Ne vous fiez pas au titre. « Le Lac aux oies sauvages » n’a strictement rien de la belle aventure champêtre (quoique). C’est plutôt une traque entre les flaques de sang, non pas sans renvoyer aux néo-polars hongkongais ou encore Fritz Lang, dont le réalisateur Diao Yi’nan ne nie d’ailleurs en aucun cas les influences. « Nous humains ne sommes pas des animaux sauvages, mais plutôt des êtres tragiques » affirme volontiers le cinéaste en interview, cadrant, depuis ses premiers films, les exclus de l’essor économique chinois. Après la Mandchourie exsangue de « Black Coal » (2014), nous voilà désormais projetés dans une ville fantôme : aucun indice de localisation ne nous est donné, laissant le film s’étioler dans une perte de repère au sein de laquelle l’espace, les lieux, la moiteur, transcendent les personnages. D’ailleurs, on notera le fait que cette intrigue, violente et élastique, part d’un simple différent territorial entre gangs rivaux, laissant le film s’articuler autour des environnements traversés par les protagonistes. Ainsi, Diao Yi’nan orchestre une véritable sublimation spatiale, se dotant, en guise bras droit, de son chef-opérateur attitré, Dong Jinsong, que l’on voyait apparaitre au générique d’« Un long voyage vers la Nuit » de Bi Gan, sorti au début de l’année.

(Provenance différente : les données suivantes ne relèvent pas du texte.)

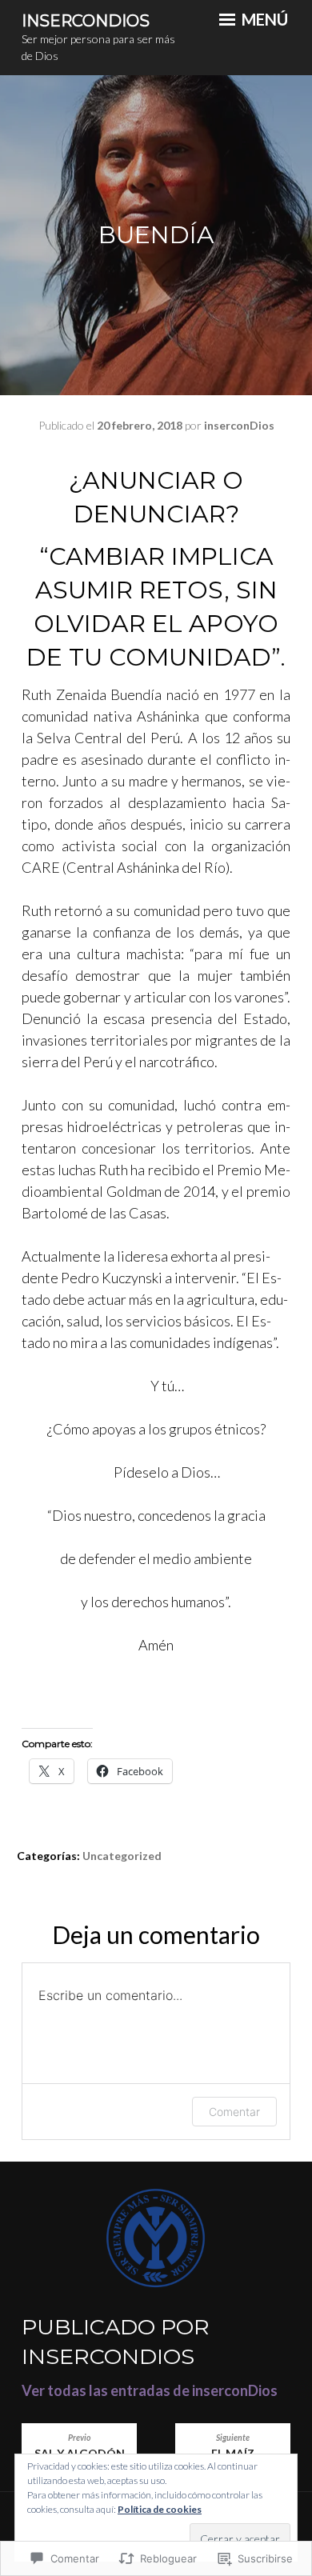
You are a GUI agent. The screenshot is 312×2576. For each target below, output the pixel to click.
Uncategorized (122, 1855)
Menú (263, 19)
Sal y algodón (79, 2446)
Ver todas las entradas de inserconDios (150, 2390)
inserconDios (239, 425)
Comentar (234, 2111)
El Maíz (232, 2446)
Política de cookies (160, 2509)
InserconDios (86, 20)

Se regardant ainsi à la manière d’une prison onirique, empreinte de couleurs et de dédales, « Le Lac aux oies sauvages », au-delà de la synthèse esthétisante, parvient à relater les soubassements d’une Chine sur fond de tragédie. Dans cet univers, on danse sur Raspoutine de Boney M en place publique, avec des chaussures lumineuses. D’ailleurs, cette séquence fédère assez bien les intentions de Diao Yi’nan. Face à ces images, notre instinct philistin nous dicte : « oh, on s’en serait passé de ces lubies plastiques pompières ! », sauf que nous pourrions remonter plus loin : dans la séquence, ceux qui portent des chaussures lumineuses sont assurément ceux ayant prévus d’aller à cet événement, tandis que les autres, habillés sobrement, ne sont probablement que des simples passants. Le spectateur est ainsi averti de la présence d’au moins deux tranches de populations, fichées dans son regard : ceux qui portent des chaussures lumineuses, et ceux qui n’en portent pas. Certains sont venus pour s’amuser, d’autres sont à surveiller.

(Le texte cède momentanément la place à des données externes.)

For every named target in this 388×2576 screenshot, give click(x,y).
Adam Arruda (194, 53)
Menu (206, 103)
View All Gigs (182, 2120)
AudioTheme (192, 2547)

Comme cela était déjà le cas dans « Black Coal », Diao Yi’nan s’affirme comme un cinéaste de l’image. Cela s’entend aux dialogues : ils sont peu fournis, et sont même fréquemment réduis à des descriptions de ce que nous voyons à l’écran, tandis que le film transmets l’ensemble de ses intentions et sa structure directement par la lecture de la caméra. On notera d’ailleurs un récit décousu entre flashbacks, personnages relativement peu développés en dehors de leurs contextes d’apparition, ainsi qu’une récurrente fugacité de l’action. Ici, la pression vient de ce que l’on observe, et de ceux qui s’observent, entre filatures et fusillades. Outre ses tournures spectaculaires, « Le Lac aux oies sauvages » s’affirme également comme une critique directe du laxisme de l’État chinois vis-à-vis de ses populations démunies, vivant en permanence avec l’insécurité, l’intempérance des plus forts, et placées sous la protection de policier n’ayant jamais effectués d’entrainement au tir.
Navigant donc bien loin du maniérisme, « Le Lac aux oies sauvages » se contemple comme un électrisant pamphlet, quasiment entièrement dédié à l’énergie du désespoir. On laissera Diao Yi’nan conclure par ses mots, relatant parfaitement cette histoire universelle doublée d’une remarquable critique des dérèglements humains dont la Chine est ni plus ni moins que le théâtre : « Avec ce film je veux rappeler la valeur de l’éthique et de l’honneur dans une Chine gangrénée par l’avidité (…) L’intrigue de ce film se suit comme une goutte d’eau sur le sol ».